→ **CONSEGNA 1**
Per quanti minuti, secondo il testo sui P38, la loro provocazione sembra un gioco carino e intelligentino?
→ **CONSEGNA 2**
Trascrivi dal testo sui P38 tutto ciò che va da "In realtà non" fino a "un certo punto.".

→ **FONTE**
========

In realtà non crediamo resterà granché dei P38, artisticamente ma anche socio-politicamente parlando. Come già detto la loro provocazione ci sembra un gioco carino ed intelligentino per cinque minuti, e che solleva anche interrogativi interessanti sulla spettacolarizzazione e feticizzazione della lotta armata brigatista negli anni ’70, accorpata alla feticizzazione tipica di certa cultura hip hop contemporanea; ma già al sesto minuto, ecco, questa provocazione mostra un po’ la corda, anche perché il fenomeno della lotta armata ha portato lutti, drammi, interrogativi, stragi, ipocrisie, distorsioni pesanti, “appiattirlo” così ha un valore artistico ed intellettuale fino ad un certo punto.

========

→ **RIGHE FORNITE**
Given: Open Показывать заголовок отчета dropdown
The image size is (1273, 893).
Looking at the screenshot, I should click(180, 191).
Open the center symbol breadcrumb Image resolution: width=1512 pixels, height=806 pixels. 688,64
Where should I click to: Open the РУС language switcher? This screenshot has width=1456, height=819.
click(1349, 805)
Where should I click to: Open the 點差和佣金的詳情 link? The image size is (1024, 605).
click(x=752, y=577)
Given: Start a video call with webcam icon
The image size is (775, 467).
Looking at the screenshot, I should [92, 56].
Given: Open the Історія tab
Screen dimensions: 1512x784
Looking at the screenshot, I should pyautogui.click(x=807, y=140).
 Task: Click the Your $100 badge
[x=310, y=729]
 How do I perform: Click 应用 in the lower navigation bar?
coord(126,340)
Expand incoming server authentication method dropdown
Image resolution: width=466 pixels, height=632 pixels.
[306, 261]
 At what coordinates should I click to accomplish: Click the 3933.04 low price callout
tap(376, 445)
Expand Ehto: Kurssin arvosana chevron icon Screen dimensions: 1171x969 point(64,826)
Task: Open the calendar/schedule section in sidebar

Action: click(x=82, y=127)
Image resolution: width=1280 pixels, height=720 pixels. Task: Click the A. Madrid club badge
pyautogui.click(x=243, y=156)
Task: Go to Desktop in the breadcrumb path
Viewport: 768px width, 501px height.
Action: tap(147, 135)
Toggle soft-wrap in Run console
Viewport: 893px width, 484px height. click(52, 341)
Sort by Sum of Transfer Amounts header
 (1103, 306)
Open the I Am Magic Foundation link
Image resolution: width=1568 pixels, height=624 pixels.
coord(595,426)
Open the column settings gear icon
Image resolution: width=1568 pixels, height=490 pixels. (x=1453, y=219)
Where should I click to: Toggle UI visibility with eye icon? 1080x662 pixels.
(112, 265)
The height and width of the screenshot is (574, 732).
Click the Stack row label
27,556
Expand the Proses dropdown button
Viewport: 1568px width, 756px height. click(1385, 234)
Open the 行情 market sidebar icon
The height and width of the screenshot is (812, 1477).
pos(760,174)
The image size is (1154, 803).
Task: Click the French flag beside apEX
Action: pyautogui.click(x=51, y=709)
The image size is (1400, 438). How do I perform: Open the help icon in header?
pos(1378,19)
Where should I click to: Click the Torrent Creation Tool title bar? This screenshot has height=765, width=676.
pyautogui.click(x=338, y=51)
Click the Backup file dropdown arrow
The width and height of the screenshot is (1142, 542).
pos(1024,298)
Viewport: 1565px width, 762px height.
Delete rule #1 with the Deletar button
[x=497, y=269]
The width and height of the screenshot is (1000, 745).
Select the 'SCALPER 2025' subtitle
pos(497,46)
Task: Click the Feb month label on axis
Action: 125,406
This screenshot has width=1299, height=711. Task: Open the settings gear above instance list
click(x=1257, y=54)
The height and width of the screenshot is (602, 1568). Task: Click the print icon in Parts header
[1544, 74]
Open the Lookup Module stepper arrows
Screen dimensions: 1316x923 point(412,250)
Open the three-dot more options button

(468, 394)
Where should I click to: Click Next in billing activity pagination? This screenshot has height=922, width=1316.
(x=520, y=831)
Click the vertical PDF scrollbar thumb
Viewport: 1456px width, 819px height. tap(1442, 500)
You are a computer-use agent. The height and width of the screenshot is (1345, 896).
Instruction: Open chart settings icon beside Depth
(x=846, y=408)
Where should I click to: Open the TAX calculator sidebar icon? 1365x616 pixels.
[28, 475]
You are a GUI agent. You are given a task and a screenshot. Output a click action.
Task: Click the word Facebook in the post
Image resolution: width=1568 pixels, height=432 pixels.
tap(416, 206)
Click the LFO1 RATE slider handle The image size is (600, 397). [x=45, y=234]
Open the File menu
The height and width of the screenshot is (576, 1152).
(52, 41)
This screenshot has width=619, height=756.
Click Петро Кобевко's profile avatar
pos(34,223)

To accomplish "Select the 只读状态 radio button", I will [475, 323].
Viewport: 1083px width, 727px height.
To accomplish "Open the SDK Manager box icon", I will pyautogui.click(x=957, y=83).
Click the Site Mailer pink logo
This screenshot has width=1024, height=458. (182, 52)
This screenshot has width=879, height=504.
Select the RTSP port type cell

========

→ **RISULTATO DELL'ESERCIZIO 1**
Per cinque minuti.

→ **RISULTATO DELL'ESERCIZIO 2**
In realtà non crediamo resterà granché dei P38, artisticamente ma anche socio-politicamente parlando. Come già detto la loro provocazione ci sembra un gioco carino ed intelligentino per cinque minuti, e che solleva anche interrogativi interessanti sulla spettacolarizzazione e feticizzazione della lotta armata brigatista negli anni ’70, accorpata alla feticizzazione tipica di certa cultura hip hop contemporanea; ma già al sesto minuto, ecco, questa provocazione mostra un po’ la corda, anche perché il fenomeno della lotta armata ha portato lutti, drammi, interrogativi, stragi, ipocrisie, distorsioni pesanti, “appiattirlo” così ha un valore artistico ed intellettuale fino ad un certo punto.